TASK GOAL:
For the entries that follow, retype exactly the lines from the one containing "Given: Click the bookmark" to the one containing "Screen dimensions: 1218x657", inclusive, and only those. Images stay out of the copy.

EXCERPTED DATA:

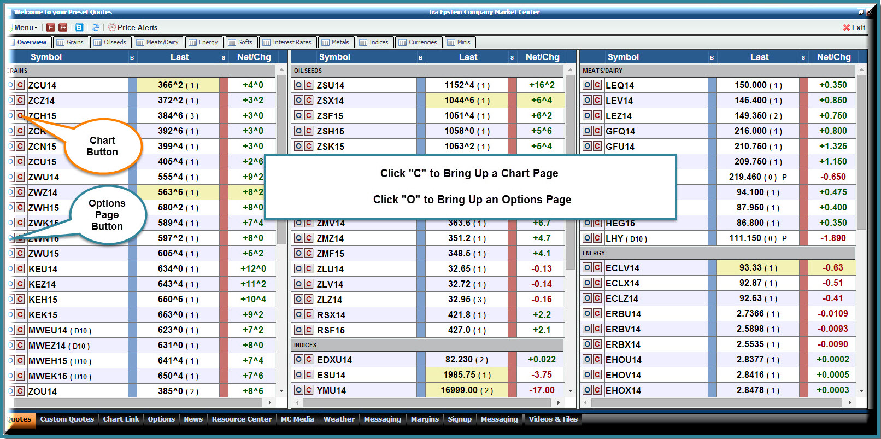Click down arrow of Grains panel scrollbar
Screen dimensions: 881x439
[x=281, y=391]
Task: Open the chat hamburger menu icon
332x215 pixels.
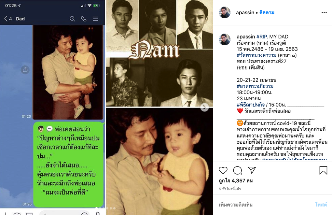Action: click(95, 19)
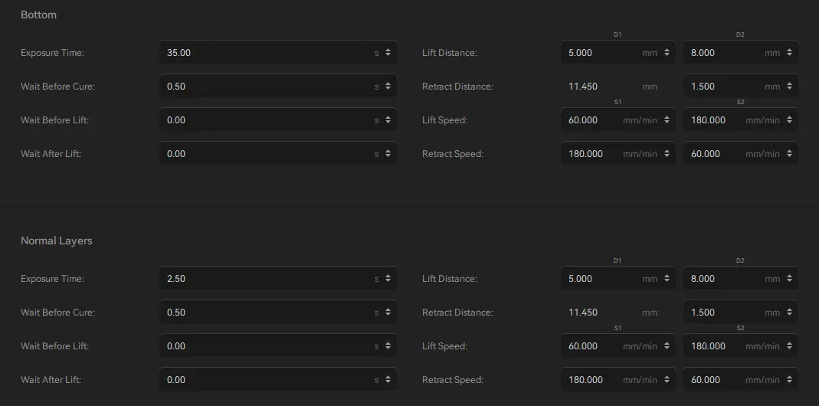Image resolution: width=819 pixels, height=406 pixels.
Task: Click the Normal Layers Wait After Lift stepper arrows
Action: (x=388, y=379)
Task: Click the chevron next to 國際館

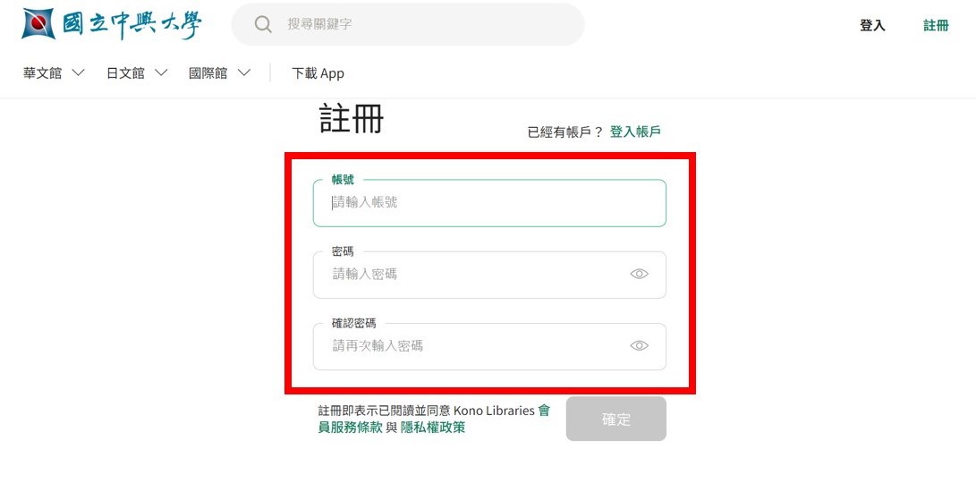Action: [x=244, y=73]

---

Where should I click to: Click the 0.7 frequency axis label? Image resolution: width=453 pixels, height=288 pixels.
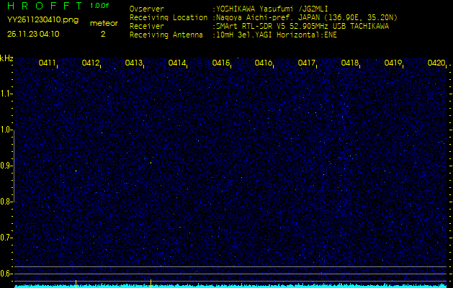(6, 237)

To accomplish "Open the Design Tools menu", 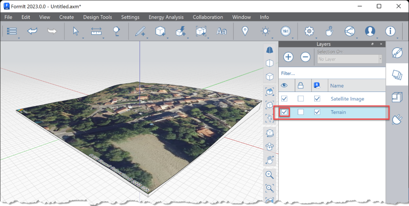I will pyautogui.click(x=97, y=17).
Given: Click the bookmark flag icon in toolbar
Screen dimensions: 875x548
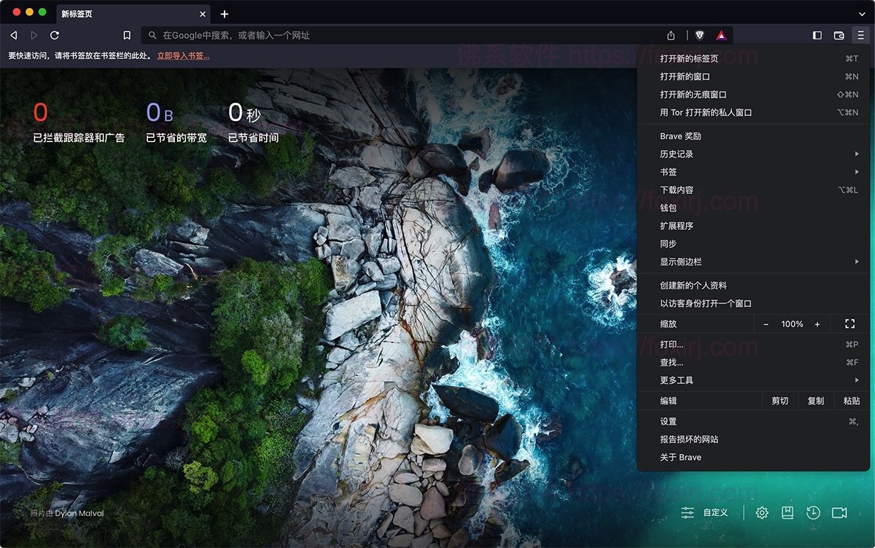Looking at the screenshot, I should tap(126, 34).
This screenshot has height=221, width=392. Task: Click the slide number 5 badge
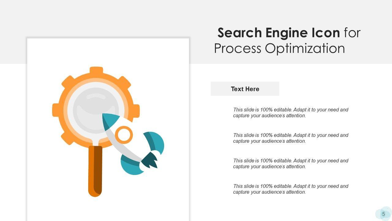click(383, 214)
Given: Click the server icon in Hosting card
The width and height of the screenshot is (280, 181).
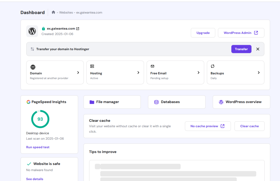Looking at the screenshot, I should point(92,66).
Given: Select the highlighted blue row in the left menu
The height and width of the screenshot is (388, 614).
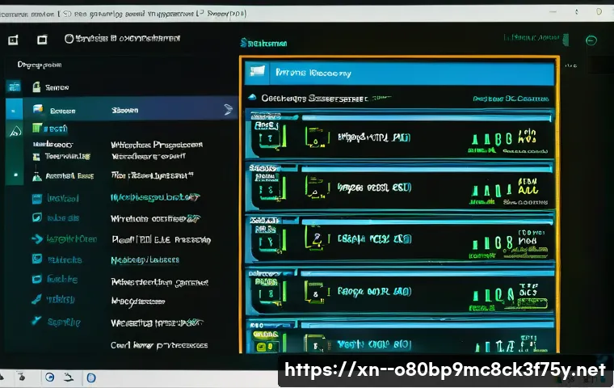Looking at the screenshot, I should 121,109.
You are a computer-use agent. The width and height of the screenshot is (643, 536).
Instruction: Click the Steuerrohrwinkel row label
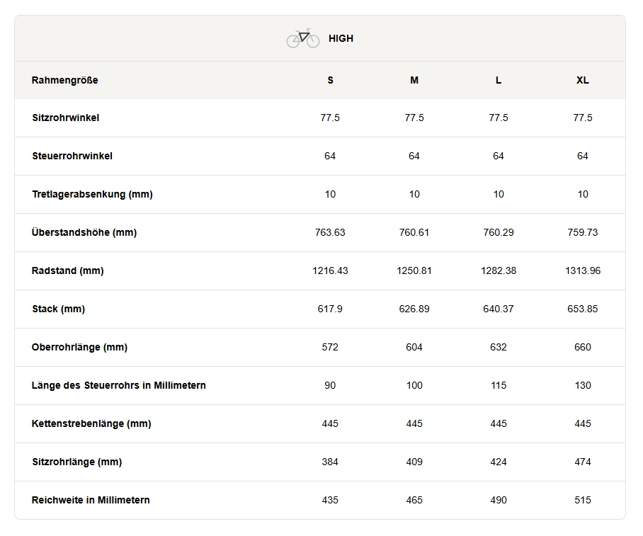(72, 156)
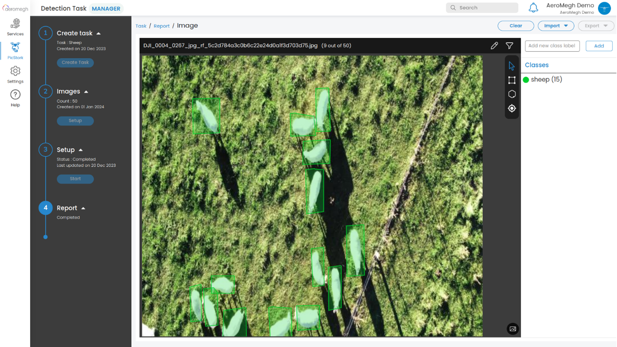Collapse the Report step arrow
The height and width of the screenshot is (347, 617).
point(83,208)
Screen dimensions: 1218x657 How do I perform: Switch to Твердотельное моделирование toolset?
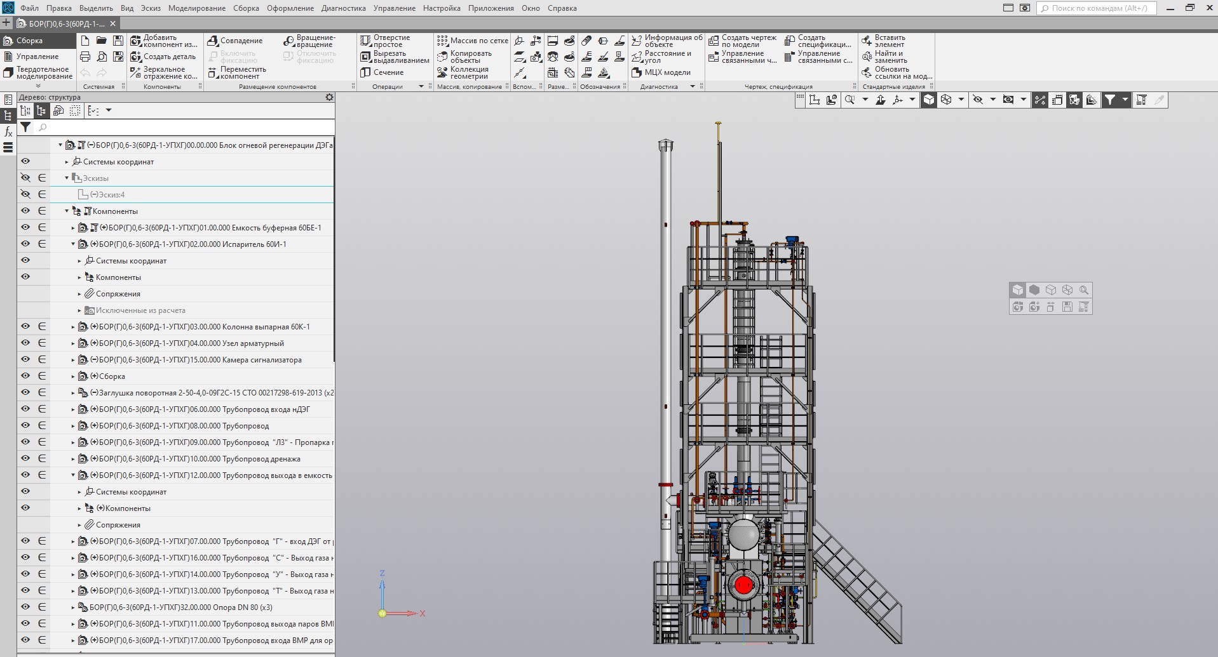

RESPONSE AREA:
Given: Click the bookmark flag icon in toolbar
Screen dimensions: 875x548
Looking at the screenshot, I should tap(126, 34).
This screenshot has height=221, width=392. Task: Click the slide number 5 badge
click(383, 214)
Given: Click the server icon in Hosting card
The width and height of the screenshot is (280, 181).
Looking at the screenshot, I should point(92,66).
Given: Select the highlighted blue row in the left menu
The height and width of the screenshot is (388, 614).
Looking at the screenshot, I should 121,109.
You are a computer-use agent. The width and height of the screenshot is (643, 536).
Instruction: Click the Steuerrohrwinkel row label
(72, 156)
Collapse the Report step arrow
The height and width of the screenshot is (347, 617).
point(83,208)
Screen dimensions: 1218x657 How do I perform: Switch to Твердотельное моделирование toolset?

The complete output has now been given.